How to access Ajax content while parsing?

R

Ruslan Ezhgurov2015-10-28 09:47:06

Python

Ruslan Ezhgurov, 2015-10-28 09:47:06

We need to collect data from a block that is loaded using ajax.
get_html(url) standard function returns content without ajax block

def get_html(url):
  response = urllib.request.urlopen(url)
  return response.read()

def parse(html):
  soup = BeautifulSoup(html)
  div = soup.find('div', id='tz-bl-hidden-two')
  print(div)

as a result I get:

Reply

Answer the question

In order to leave comments, you need to log in

2 answer(s)

N

nirvimel, 2015-10-28
@Oyaseo

In general, using html parsing, it is not possible to get the page in the form in which it is brought by its own javascripts when loaded, because the parser is not a browser , it does not execute javascripts.
In special cases, you can remove all the urls that go through ajax requests from the script text, make all these requests in your code and parse the results. There are a lot of pitfalls here - firstly, the ajax request parameters can be hidden in the code in some non-trivial way, secondly, you need to correctly set all request headers with all cookies (which scripts from the page can also manipulate), then do not forget correctly set the referrer.
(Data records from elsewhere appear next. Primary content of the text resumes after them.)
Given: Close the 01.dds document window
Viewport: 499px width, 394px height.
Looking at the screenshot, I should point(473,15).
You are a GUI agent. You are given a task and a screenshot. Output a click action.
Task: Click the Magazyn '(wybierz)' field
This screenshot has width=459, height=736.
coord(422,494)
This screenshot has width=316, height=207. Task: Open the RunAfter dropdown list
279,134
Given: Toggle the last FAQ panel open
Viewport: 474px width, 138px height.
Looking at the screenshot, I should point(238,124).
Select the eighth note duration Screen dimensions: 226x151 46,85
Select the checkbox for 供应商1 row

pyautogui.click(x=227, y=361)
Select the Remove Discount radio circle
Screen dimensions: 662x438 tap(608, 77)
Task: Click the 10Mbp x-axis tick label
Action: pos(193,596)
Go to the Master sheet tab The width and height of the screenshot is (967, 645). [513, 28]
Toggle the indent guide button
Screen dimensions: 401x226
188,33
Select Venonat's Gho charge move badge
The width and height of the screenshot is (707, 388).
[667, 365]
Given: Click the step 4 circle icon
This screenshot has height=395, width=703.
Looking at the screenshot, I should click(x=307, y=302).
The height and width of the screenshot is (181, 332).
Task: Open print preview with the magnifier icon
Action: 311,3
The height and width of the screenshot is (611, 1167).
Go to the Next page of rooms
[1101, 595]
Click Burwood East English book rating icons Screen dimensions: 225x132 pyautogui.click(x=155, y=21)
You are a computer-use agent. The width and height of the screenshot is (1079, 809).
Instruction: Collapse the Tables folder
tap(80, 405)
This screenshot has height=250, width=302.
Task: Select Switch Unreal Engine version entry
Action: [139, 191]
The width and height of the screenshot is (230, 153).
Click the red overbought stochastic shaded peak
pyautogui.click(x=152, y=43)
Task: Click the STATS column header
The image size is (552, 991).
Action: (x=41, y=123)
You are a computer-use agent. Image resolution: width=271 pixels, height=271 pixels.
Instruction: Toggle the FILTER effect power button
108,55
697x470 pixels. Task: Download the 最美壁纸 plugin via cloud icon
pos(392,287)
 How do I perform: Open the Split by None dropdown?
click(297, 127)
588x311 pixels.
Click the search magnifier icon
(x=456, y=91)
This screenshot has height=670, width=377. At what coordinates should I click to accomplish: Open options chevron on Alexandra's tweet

In the general case, the scripts on the page always have the opportunity, using some dynamically changing parameters, to confuse their work so that it will be impossible to create a parser for such a page.
A radically different option is to use a real browser (through Sillentium, for example), which executes all scripts and, from the point of view of the opposite side, is indistinguishable from a live user. This solves all the tricky ajax problems. But this is a completely different order of the amount of resources consumed and speed. If, for example, on the cheapest vps (with 128 MB of memory) on a gigabit channel, you can parse in 50-100 threads. Even at the rate of several seconds for waiting + processing of each page, we get 10-20 scattered pages per second. Now if you switch to Sillentium + Webkit, then 128 MB is no longer enough to run even one thread. Even if you run all this on your home desktop with gigabytes of memory (with vps as a proxy), you can get a maximum of several scattered pages per second.

A

angru, 2015-10-28
@angru

Take the browser, open the developer tool (F12 usually), the Networking tab, put a filter on XHR requests, refresh the page, if you need to click somewhere to execute Ajax - click. Everything that needs to be displayed on the query panel, there is also all the necessary information on the request (headers, parameters, response), study the api and make the same requests from python yourself.